Trying to get in a lot of exercise before the holidays? Don't forget to take care of your body and consider the following to help with your recovery!
- Do not work out the same muscle group two days in a row (allow 48 hours between work outs for recovery)
- After a set of exercise, 2-3 minute rest intervals are sometimes needed, and up to 5 minutes may be needed
- Aim to drink 2-3 litres of water per day, increase your water intake with the more exercise that you do
- Ensure you warm up adequately prior to exercising (your warm up should be an activity that gradually increases your heart rate and includes dynamic stretches and movements that are similar to the movements you do in your exercise)

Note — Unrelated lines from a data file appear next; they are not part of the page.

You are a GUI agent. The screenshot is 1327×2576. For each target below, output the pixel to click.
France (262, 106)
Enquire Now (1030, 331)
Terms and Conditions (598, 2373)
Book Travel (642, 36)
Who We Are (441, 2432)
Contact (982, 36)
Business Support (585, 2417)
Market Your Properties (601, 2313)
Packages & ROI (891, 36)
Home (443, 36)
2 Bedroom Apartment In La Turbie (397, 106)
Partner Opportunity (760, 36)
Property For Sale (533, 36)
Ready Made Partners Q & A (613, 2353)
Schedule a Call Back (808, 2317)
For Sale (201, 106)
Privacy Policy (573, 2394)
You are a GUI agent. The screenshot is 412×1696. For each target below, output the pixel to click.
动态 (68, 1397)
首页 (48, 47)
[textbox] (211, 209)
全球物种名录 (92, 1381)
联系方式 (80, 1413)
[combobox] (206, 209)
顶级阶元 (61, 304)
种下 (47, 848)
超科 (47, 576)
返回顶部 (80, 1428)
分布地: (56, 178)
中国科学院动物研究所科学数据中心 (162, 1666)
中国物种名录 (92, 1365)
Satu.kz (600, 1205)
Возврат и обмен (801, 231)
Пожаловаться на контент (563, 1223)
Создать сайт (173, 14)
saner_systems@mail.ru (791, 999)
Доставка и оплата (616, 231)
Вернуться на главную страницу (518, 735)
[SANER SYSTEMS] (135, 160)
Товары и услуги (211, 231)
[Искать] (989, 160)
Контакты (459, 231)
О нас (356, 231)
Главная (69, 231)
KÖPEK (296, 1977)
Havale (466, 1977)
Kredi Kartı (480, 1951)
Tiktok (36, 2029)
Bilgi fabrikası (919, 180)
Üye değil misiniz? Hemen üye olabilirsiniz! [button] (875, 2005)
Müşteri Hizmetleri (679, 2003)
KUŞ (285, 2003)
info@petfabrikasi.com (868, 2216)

- Ensure you properly cool down (5-10 minutes of low intensity exercise)
- Stretch after you exercise (hold for a minimum 30 seconds, up to 2 minutes, per stretch and repeat 2-4 times)
- Be sure to eat a balanced snack within an hour after working out (something with protein and carbohydrates)
- Protein requirements for athletes are between 1.5-2.0 g/kg of body weight, assuming that caloric intake and protein intakes are adequate
- Carbohydrates provide fuel for energy, the Institute of Medicine recommends 45 to 65% of total daily calories be carbohydrates
- Adapt diet according to what energy system/sport you are training for (fat/protein/carbohydrates)
- Antioxidants may be beneficial for continuous light aerobic exercise
- A Registered Dietician can provide more information for your nutritional needs
Other Factors to Consider
- Age affects recovery
- Better trained athletes recover faster
- Females recover slower than males
- Environmental factors affect recovery (jet lag, altitude, cold climates, etc)
- Negative emotions affect recovery (fear, anxiety, stress)
- Recovery depends on energy system taxed (aerobic vs. anaerobic system)
Be sure to plan your work outs accordingly to ensure you get the appropriate rest to optimize your recovery!